Tuesday, September 20, 2005

Salta the Earth

After a few brief stops in Posadas, Corrientes (very brief), and Resistiance (all fine little cities, but not much to do besides sitting out on the plaza watching people go by), I arrived in Salta. Resistiance has a large number of sculptures scattered around town, but not a many that I found to be interesting. At most, it´s a rest stop between Puerto Iguazu and Salta (which is otherwise a 27 hour bus ride).

That brings me to Salta. A much more interesting town, in a number of ways. First, it is located in northwest Argentina, on the edge of the Andes. It´s also the closest big city to Bolivia. So that makes it a big stopping point for backpackers (and other travelers, but I try to avoid them) on the way to and fro. Whereas the other cities have no hostels to stay at, Salta has numerous. So my accomodation cost is more then halved. Plus, the hostel where I am staying (Terra Oculta) has a decent kitchen, tvs with cable, and a bar.

Its been a busy week here, with lots of sight seeing and activities. On Monday afternoon, a group from the hostel took an excursion to the local futbol (that´s soccer to people in the US) pitch (more of a basketball court sized, carpeted park) for some game. There were about 20 people who showed up to play, with 6 on 6 games going for a couple of hours. Almost everyone else was European, with a few Argentinians mixed in. They were all impressively good. I pretty much covered my ineptitude by playing goal.

On Tuesday, I took a tour down to Cafayate. Somehow, I got stuck on the seniors tour. Wow, was that exciting. Almost as much fun (or frustrating, depending on your mindset at the time) as going to see the Great Wall with a Chinese tour group (during which time, I saw people get insanely excited over Jade, dried food, traditional Chinese medicine, a Wild West Town, and what other tourist traps Í´ve erased from my mind). But the secenary was magnificant. The 190km (each way) route passes through an amazing canyon with the jagged Andes on either side. Colored stratas of silt deposits zig and zag at odd angles, looking like they just emerged from the earth. Sand stone monuments carved away by wind and water look like they´re ready to crumble down upon you. It was a great tour, although I would have preferred to go with some people from the hostel who rented cars for a two-day trip down there. Unfortunately, I didn´t find out about it until I was already paid up and waiting for my van Tuesday morning. Oddly enough, I ran into them at a road side look out point / handicraft stall on the way back from Cafayate in the afternoon.

I spent Wednesday recovering from the 12 hour tour, and taking in the sites around town.
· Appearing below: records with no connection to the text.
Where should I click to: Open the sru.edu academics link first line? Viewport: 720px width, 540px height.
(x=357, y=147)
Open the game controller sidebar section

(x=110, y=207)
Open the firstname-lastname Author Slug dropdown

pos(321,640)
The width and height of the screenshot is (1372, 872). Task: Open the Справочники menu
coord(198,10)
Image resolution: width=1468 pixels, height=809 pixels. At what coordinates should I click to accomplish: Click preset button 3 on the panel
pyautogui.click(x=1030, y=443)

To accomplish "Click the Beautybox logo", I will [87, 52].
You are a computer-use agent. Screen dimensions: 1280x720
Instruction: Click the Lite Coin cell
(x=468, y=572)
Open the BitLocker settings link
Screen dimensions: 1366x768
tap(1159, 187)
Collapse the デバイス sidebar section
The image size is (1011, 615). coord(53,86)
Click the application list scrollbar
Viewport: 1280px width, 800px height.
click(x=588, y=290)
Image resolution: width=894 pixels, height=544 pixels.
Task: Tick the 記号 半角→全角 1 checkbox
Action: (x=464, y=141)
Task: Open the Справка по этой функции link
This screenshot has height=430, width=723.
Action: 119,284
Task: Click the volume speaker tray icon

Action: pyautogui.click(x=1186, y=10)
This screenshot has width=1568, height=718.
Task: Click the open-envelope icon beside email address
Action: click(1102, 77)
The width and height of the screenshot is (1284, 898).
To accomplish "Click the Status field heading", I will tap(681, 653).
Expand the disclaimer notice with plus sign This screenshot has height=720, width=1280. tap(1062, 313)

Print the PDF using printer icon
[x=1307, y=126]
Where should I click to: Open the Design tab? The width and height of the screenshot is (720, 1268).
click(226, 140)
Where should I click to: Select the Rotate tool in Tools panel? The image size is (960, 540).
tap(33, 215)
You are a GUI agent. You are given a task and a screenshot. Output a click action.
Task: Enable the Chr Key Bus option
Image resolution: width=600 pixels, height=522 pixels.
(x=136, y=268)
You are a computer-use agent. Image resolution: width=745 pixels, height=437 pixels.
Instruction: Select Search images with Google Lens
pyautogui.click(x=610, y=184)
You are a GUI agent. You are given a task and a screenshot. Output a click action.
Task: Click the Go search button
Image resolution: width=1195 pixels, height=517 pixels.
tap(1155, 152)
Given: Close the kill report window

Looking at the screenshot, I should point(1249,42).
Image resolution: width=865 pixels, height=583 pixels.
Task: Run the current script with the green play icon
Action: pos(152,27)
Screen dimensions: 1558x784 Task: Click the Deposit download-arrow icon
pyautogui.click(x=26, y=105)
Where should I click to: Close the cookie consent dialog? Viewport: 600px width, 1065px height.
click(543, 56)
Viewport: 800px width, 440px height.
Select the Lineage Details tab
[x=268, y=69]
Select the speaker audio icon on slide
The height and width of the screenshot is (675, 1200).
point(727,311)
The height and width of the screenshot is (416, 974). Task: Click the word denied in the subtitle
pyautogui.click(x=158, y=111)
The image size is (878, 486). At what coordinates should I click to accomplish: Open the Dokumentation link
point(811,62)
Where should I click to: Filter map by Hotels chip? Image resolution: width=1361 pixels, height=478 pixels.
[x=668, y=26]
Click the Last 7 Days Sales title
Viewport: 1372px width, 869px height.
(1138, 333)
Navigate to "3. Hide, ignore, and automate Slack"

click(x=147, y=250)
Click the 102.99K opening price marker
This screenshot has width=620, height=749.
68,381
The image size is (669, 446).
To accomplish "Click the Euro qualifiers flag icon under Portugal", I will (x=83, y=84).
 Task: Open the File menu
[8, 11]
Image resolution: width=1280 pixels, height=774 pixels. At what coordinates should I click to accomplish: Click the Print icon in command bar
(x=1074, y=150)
We also had a barbecue at the hostel that night. On Thursday, I had another tour, this time to the north and Humahuaca. Again, alot of gourgeous scenary, and a more anglophile group - an Australian couple and an Argentinian-American. The best was saved for last though, as we wound our way over the mountains returning to Salta. Unlike most of the other areas around here, it received enough percipitation to support a sub-tropical forest. The trees (not sure what kind) were covered with mosses, vines, and orchids. From across the valley, they looked like a musty old carpet, the vines drapping and sagging from tree to tree. Quite remarkable.

Friday night was another adventure. This time white water rafting. After a couple hour bus ride (I´ve spent more time on buses here then in my entire life) we arrived at the rafting center at around 9:30. Following a brief training session, we headed out to the launch and floated down the river for a couple of hours, transversing some Class III rapids. The clouds covered up the full moon, but there was still plenty of light to see. We were surrounded by mountains, which could be seen in silhoutte. This was followed by a barbecue (they love barbecues here), and of course, another two hour bus ride home.

So that leaves me ready to escape Salta and move on. I have a bus this afternoon going to Mendoza - 16 hours. I´hope to spend a week or so there with more rafting, maybe some trekking, wine tasting, and of course barbecue. There are some ski slopes around there as well, but they may closed. Hopefully I can get a day of skiing in though.